**Given exercise 1**.
Print the lines of the listing below exactly as they appear, starting at the line containing "Share the article via email icon" and continuing through the last line of the listing, with both ends included.

Friday, January 15, 2010

Ghana, the land of the Gold Coast.......

Well i arrived back here, but i feel like it was just a dream that happened yesterday, in a beautiful conutry like Ghana, you never want to leave it, I love the snow cause its a nice change, but all the different experiences i had in Ghana, has made me appreciate and understand that different culture than my own. I will definetly be going back there some time soon, but until then, i once again appreciate all the people who has made this possible for me to go, it was really amazing, and I loved it.......

Wednesday, January 13, 2010

Home again... it's cold here.

Hello all,

We are back in Vermont, safe and sound after a looong day of travel.

Hope you've been enjoying the blog posts to date. The students will be posting a bit once they've settled into their semester a bit - quite a shock, switching from a slower, introspective 90 degree Ghanaian reality to Vermont in the winter - and, after arriving at 10pm into BVT last night, they all have classes and sports practices that started as early as 6am this morning. Once again I'm amazed at their resilience...

MANY photos will be posted here shortly, and many more along with video and audio will be on display during the spring semester at our annual spring concert. We have so much to share!

Thank you for staying with us during our trip and I hope you enjoy the images that get posted here... probably over the weekend.


Saturday, January 9, 2010

Goat. It's what's for dinner.

**Records**.
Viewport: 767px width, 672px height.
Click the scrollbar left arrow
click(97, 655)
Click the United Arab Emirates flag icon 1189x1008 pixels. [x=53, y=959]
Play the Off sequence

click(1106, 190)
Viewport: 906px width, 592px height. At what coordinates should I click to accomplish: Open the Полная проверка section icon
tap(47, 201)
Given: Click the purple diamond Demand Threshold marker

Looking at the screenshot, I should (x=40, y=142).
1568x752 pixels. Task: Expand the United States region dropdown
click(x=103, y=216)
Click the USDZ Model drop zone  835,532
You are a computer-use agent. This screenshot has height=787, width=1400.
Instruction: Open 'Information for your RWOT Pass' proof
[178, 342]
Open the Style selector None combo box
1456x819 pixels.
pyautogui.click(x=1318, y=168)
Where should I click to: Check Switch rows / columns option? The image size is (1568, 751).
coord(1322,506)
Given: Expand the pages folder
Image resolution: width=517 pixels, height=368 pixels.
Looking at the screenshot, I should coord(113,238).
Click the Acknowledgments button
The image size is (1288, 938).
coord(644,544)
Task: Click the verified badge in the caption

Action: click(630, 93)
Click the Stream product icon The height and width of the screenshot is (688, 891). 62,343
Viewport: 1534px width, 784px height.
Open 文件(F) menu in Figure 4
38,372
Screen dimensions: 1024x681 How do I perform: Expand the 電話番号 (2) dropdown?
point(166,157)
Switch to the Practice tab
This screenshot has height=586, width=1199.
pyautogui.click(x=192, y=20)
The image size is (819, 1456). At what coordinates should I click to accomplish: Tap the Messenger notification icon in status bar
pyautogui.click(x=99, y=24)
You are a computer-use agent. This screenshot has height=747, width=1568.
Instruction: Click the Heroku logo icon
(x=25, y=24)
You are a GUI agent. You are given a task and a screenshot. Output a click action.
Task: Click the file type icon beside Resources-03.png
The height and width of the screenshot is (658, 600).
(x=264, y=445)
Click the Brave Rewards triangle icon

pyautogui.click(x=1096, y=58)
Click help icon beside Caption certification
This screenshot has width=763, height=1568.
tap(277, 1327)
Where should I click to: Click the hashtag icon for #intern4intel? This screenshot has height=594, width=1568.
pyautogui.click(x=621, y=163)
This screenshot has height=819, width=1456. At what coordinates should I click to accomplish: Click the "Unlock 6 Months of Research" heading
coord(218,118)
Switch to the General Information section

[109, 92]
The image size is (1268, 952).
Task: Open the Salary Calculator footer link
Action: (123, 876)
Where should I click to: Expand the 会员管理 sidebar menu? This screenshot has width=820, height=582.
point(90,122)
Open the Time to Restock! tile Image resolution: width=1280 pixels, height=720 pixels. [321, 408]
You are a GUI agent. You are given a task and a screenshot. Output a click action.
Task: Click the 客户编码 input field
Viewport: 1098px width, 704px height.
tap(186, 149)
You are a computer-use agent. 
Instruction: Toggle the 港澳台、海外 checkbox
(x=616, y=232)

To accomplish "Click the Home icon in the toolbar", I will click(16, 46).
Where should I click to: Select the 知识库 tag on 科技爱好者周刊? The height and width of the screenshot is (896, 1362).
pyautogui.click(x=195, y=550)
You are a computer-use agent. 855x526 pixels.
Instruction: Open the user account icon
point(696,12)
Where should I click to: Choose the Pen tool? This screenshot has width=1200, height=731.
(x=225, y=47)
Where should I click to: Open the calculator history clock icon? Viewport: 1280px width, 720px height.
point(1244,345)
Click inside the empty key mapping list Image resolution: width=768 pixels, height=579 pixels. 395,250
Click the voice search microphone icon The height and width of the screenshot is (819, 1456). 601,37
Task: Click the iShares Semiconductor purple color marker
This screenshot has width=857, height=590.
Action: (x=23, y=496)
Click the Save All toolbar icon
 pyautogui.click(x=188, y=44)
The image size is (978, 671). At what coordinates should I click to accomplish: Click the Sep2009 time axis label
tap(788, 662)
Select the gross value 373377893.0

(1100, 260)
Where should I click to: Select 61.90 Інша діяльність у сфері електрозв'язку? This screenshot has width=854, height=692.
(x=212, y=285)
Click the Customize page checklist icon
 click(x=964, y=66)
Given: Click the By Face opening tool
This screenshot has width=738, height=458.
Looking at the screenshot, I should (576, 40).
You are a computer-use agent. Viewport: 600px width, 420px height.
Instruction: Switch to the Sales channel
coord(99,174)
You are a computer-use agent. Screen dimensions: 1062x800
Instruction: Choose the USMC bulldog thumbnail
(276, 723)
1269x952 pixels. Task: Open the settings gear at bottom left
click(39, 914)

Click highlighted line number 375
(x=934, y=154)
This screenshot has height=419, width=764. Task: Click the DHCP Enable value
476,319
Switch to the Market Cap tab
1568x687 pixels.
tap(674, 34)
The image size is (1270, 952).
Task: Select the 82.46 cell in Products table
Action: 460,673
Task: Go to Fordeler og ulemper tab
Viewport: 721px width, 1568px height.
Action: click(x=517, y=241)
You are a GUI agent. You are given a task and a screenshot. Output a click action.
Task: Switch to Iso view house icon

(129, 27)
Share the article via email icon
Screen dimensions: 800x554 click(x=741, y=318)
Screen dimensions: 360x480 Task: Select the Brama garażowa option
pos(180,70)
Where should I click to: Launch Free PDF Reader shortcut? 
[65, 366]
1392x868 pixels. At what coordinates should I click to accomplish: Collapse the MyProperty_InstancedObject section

**Given exercise 2**.
According to the Ghana trip blog, at what time did the group arrive into BVT?

**Result 1**.
Share the article via email icon
Screen dimensions: 800x554 click(x=741, y=318)
Screen dimensions: 360x480 Task: Select the Brama garażowa option
pos(180,70)
Where should I click to: Launch Free PDF Reader shortcut? 
[65, 366]
1392x868 pixels. At what coordinates should I click to accomplish: Collapse the MyProperty_InstancedObject section

**Result 2**.
10pm